La fusion de deux motifs mythiques, celui de l'institution de la Table ronde et celui de la Quête du Graal, est ainsi réalisée dans ces romans du XIIIe siècle. Le personnage de Galaad, pur et parfait allie en lui la chevalerie "terrienne" et la "célestielle" : non seulement il doit être capable de prouesses et de sagesse, mais aussi posséder au plus haut degré toutes les vertus et ne penser qu'à son salut : les chevaliers deviennent dans cette perspective les successeurs des apôtres envoyés dans toutes les régions de l'Occident.
Galaad, après avoir contemplé à Sarras, la Jérusalem céleste, les secrets du Saint Graal, rend son âme à Dieu. Lui disparu, le "Siège Périlleux" de la Table ronde reste à jamais vide, car nul ne peut le remplacer. Quant aux chevaliers, partis se consacrer à la Quête du Graal, beaucoup d'entre eux périssent et Gauvain demande au roi Arthur d'en choisir soixante-douze nouveaux pour compléter la Table ronde ; mais celle-ci ne retrouvera jamais plus sa grandeur d'antan.
Le roman de La Mort le Roi Artu (XIIIe siècle) présente l'écroulement du monde arthurien en un final tragique : non seulement le roi Arthur est tué dans un combat qui l'oppose à son neveu Mordred, mais sa cour et sa chevalerie sont condamnées également. Les héros de la Table ronde disparaissent ou meurent, ou bien encore, après avoir goûté aux révélations du Graal, ils ne savent pas résister au péché, comme Lancelot qui retombe dans son amour pour Guenièvre.

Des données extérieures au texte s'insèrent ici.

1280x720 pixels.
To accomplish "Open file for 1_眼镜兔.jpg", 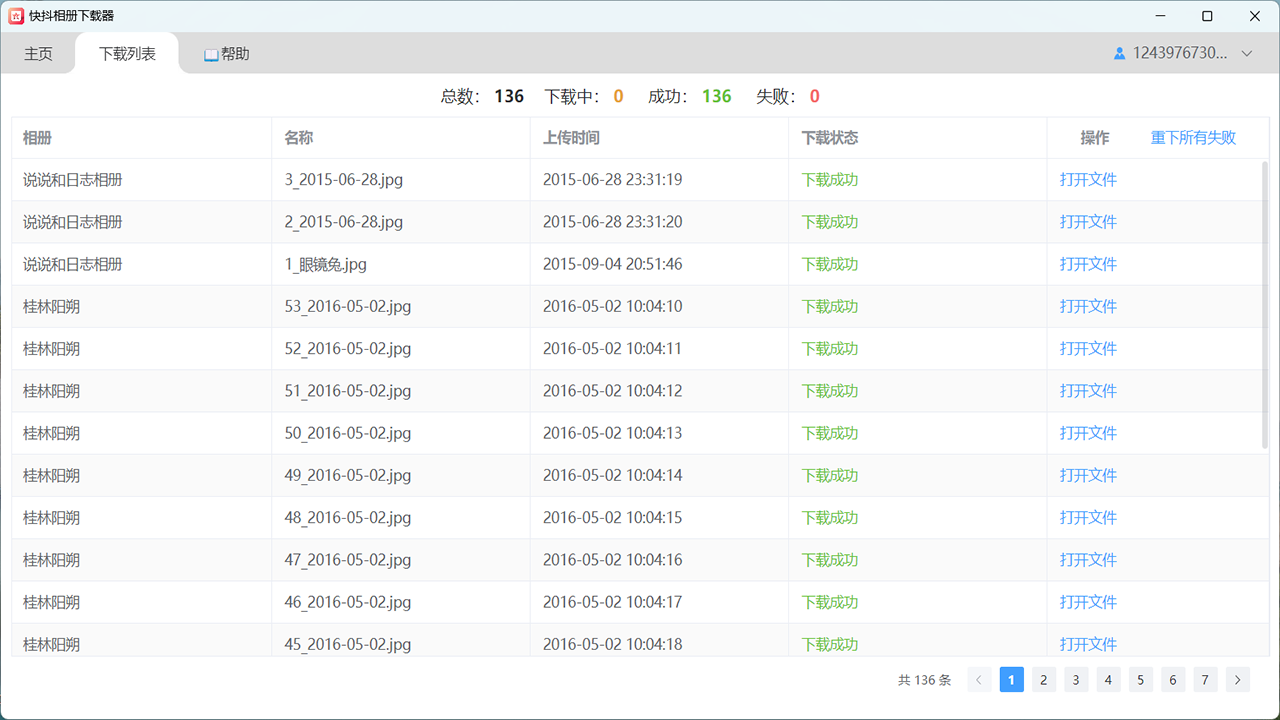I will tap(1088, 264).
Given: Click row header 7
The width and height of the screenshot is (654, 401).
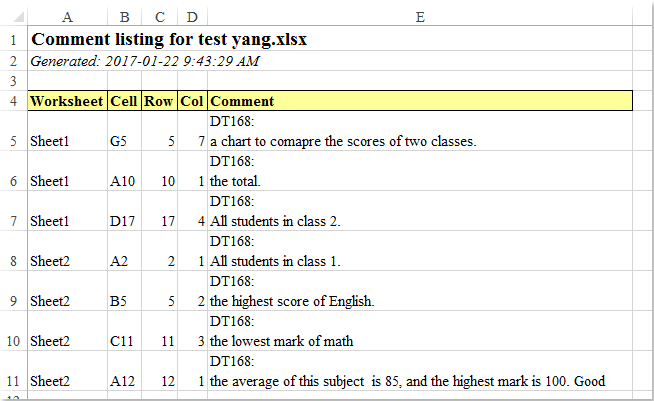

La Mort le Roi Artu illustre le danger des passions auxquelles les chevaliers, trop prisonniers du monde matériel, ne peuvent renoncer, pour se consacrer comme Galaad à la perfection spirituelle. La Table ronde disparaît en même temps que meurt le royaume d'Arthur dans le sang, le désordre et les guerres.